── GIVEN DATA ──

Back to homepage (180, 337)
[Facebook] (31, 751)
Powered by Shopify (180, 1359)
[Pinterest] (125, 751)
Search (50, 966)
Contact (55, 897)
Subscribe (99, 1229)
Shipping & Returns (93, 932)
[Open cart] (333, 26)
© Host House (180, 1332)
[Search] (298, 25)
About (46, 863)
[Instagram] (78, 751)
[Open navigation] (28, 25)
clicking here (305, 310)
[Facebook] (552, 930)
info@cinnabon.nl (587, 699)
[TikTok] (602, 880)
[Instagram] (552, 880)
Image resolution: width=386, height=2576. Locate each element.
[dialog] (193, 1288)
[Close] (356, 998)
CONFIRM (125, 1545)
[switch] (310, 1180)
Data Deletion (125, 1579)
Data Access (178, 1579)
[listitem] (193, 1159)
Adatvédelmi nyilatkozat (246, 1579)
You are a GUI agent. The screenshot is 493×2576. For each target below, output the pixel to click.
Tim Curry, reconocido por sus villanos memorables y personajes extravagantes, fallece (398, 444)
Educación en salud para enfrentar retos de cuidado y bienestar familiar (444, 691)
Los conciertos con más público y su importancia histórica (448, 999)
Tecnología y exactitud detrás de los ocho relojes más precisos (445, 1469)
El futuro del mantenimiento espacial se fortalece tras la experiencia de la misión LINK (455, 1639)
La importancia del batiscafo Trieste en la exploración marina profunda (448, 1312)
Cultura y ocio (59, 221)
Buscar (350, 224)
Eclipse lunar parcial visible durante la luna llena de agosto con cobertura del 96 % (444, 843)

───

- YOUR ASSIGNMENT -
From the records above, reproduce exactly the lines from the one with "Contact (55, 897)" to the one with "El futuro del", both included, and no others.

- PROBLEM SOLUTION -
Contact (55, 897)
Subscribe (99, 1229)
Shipping & Returns (93, 932)
[Open cart] (333, 26)
© Host House (180, 1332)
[Search] (298, 25)
About (46, 863)
[Instagram] (78, 751)
[Open navigation] (28, 25)
clicking here (305, 310)
[Facebook] (552, 930)
info@cinnabon.nl (587, 699)
[TikTok] (602, 880)
[Instagram] (552, 880)
Image resolution: width=386, height=2576. Locate each element.
[dialog] (193, 1288)
[Close] (356, 998)
CONFIRM (125, 1545)
[switch] (310, 1180)
Data Deletion (125, 1579)
Data Access (178, 1579)
[listitem] (193, 1159)
Adatvédelmi nyilatkozat (246, 1579)
You are a GUI agent. The screenshot is 493×2576. For each target below, output the pixel to click.
Tim Curry, reconocido por sus villanos memorables y personajes extravagantes, fallece (398, 444)
Educación en salud para enfrentar retos de cuidado y bienestar familiar (444, 691)
Los conciertos con más público y su importancia histórica (448, 999)
Tecnología y exactitud detrás de los ocho relojes más precisos (445, 1469)
El futuro del mantenimiento espacial se fortalece tras la experiencia de la misión LINK (455, 1639)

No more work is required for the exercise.